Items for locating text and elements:
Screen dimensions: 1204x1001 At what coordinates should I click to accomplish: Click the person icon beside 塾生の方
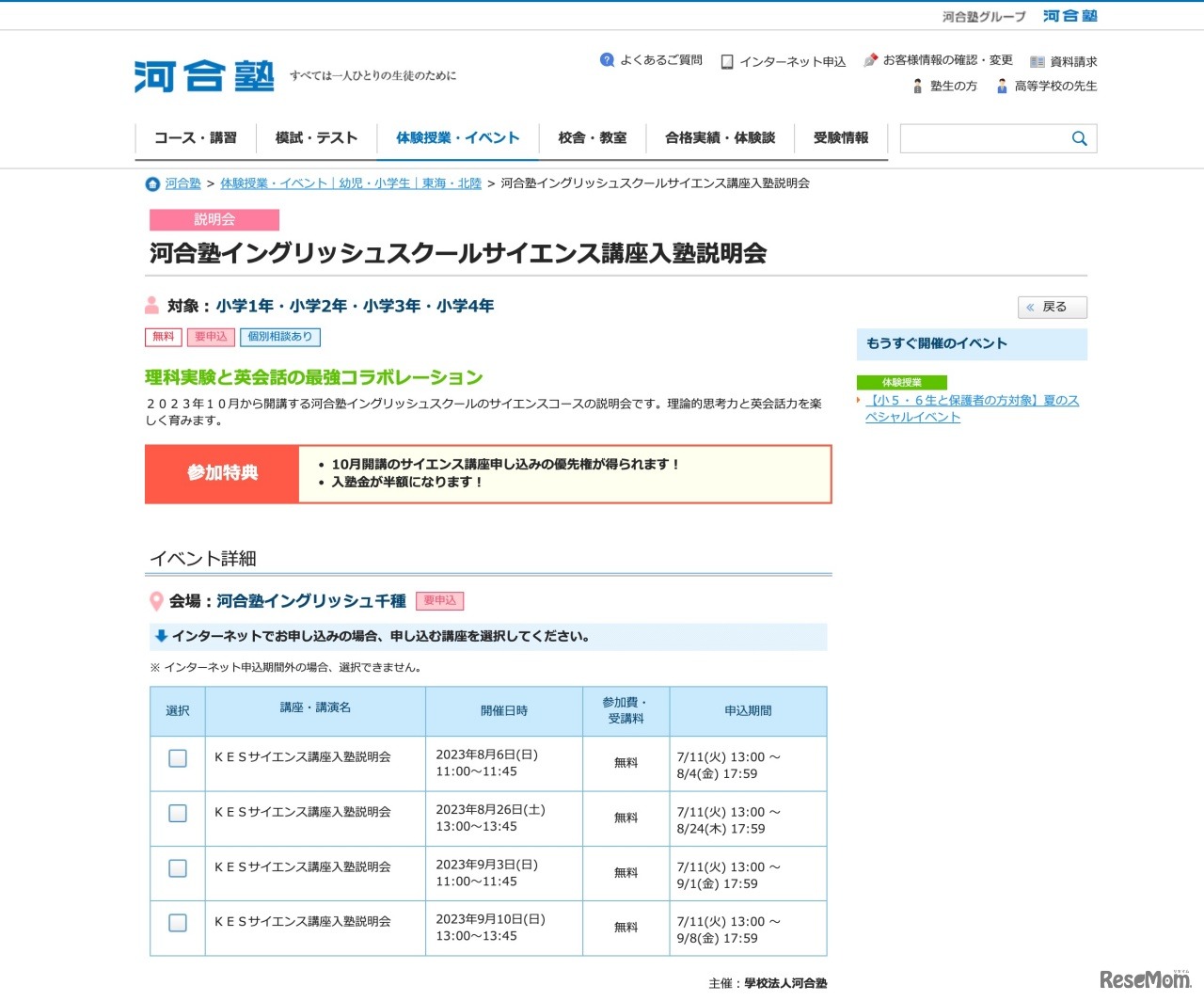[x=917, y=86]
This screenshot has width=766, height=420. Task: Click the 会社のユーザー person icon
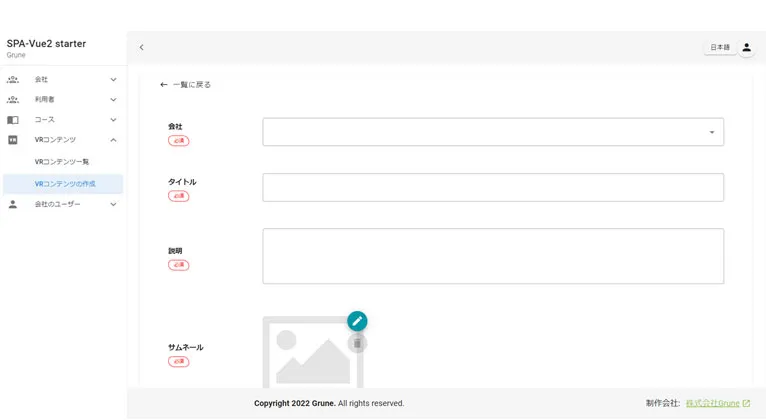(x=13, y=204)
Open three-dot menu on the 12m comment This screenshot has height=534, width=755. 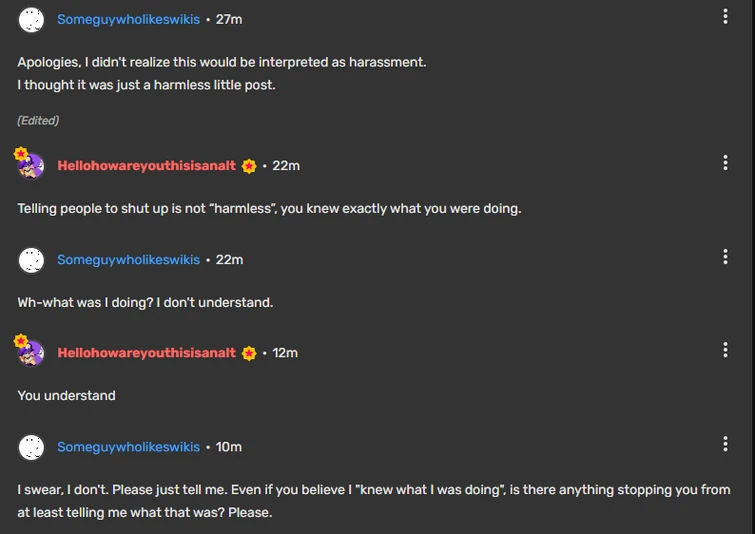(725, 350)
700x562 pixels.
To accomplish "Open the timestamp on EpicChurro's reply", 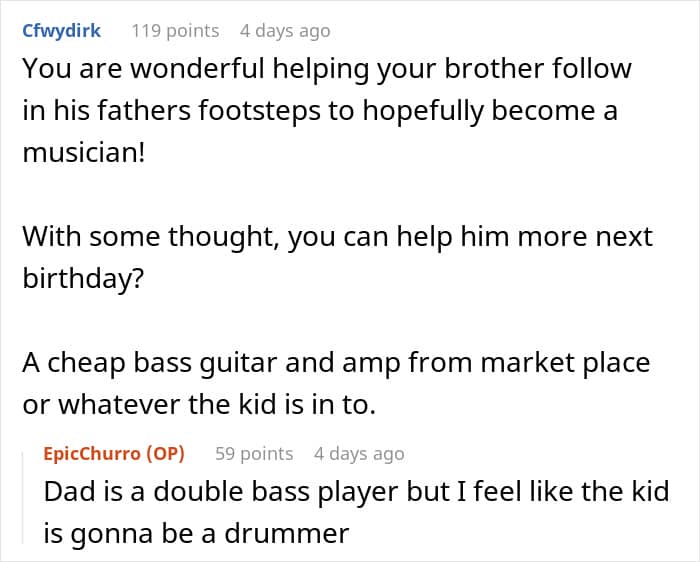I will 359,454.
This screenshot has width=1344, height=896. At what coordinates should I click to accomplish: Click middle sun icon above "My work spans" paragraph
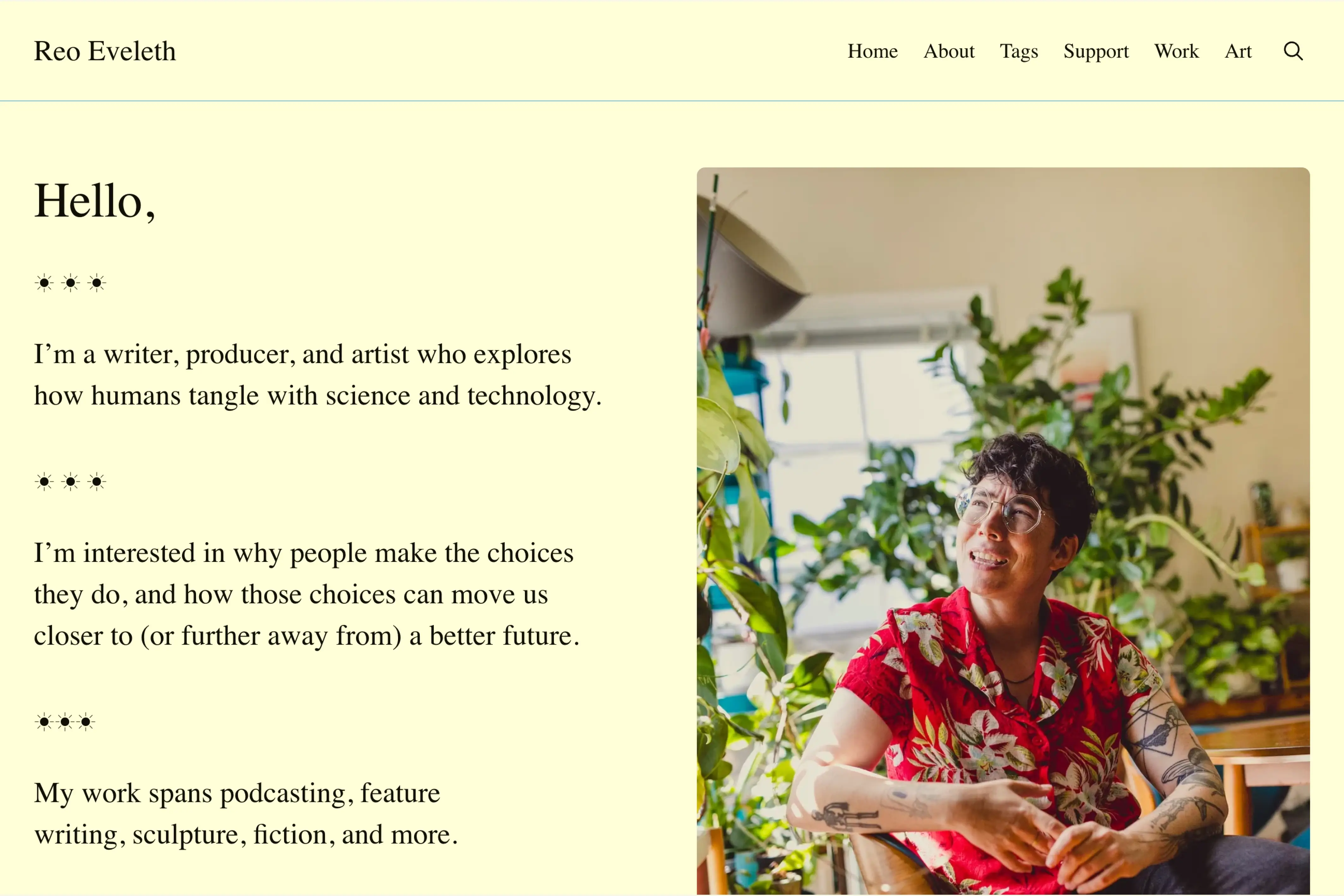pyautogui.click(x=65, y=722)
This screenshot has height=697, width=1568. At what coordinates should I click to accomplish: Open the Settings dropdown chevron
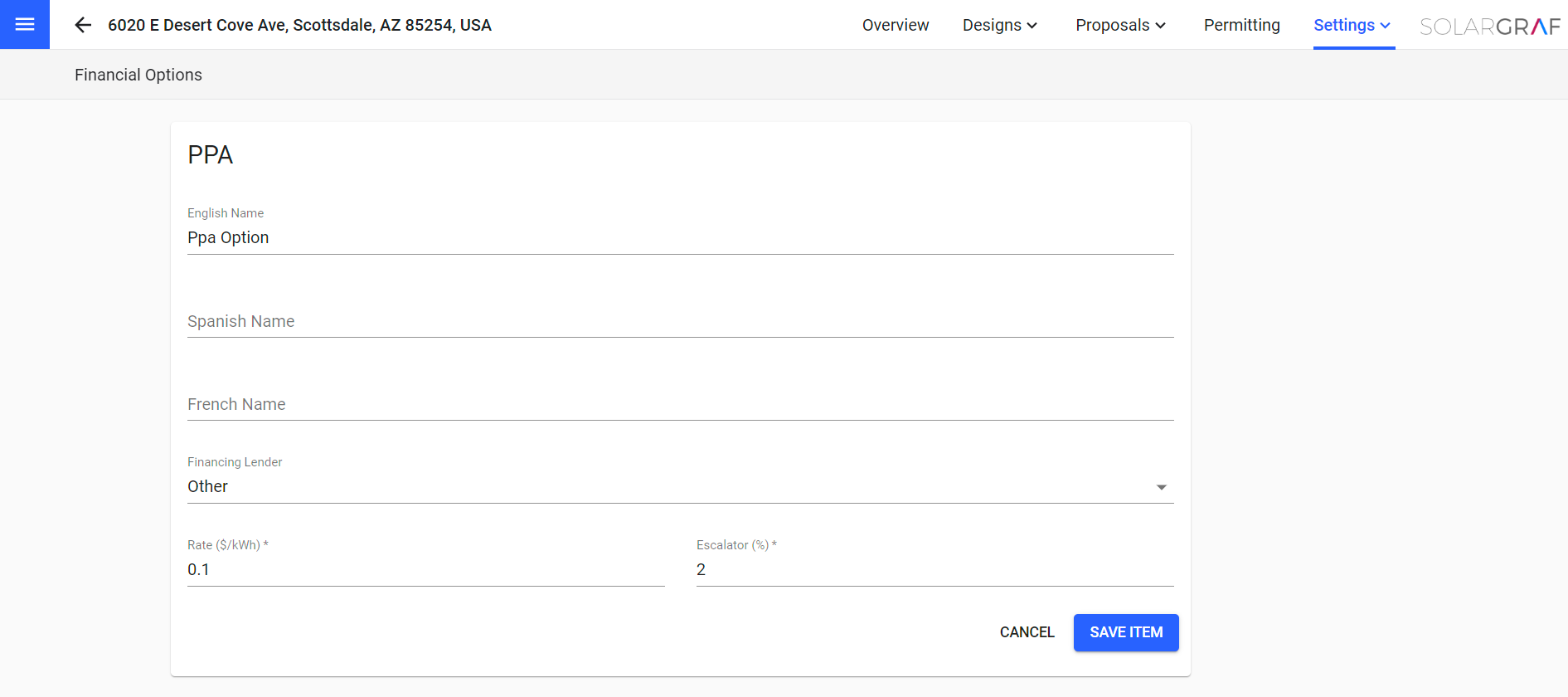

_What you have to do_:
Copy out the items word for word, from the line containing "This screenshot has width=1344, height=896." through the end of the items. Omit the pictures.

_Task answer_:
This screenshot has width=1344, height=896. At what coordinates should I click to accomplish: Click middle sun icon above "My work spans" paragraph
pyautogui.click(x=65, y=722)
This screenshot has height=697, width=1568. At what coordinates should I click to accomplish: Open the Settings dropdown chevron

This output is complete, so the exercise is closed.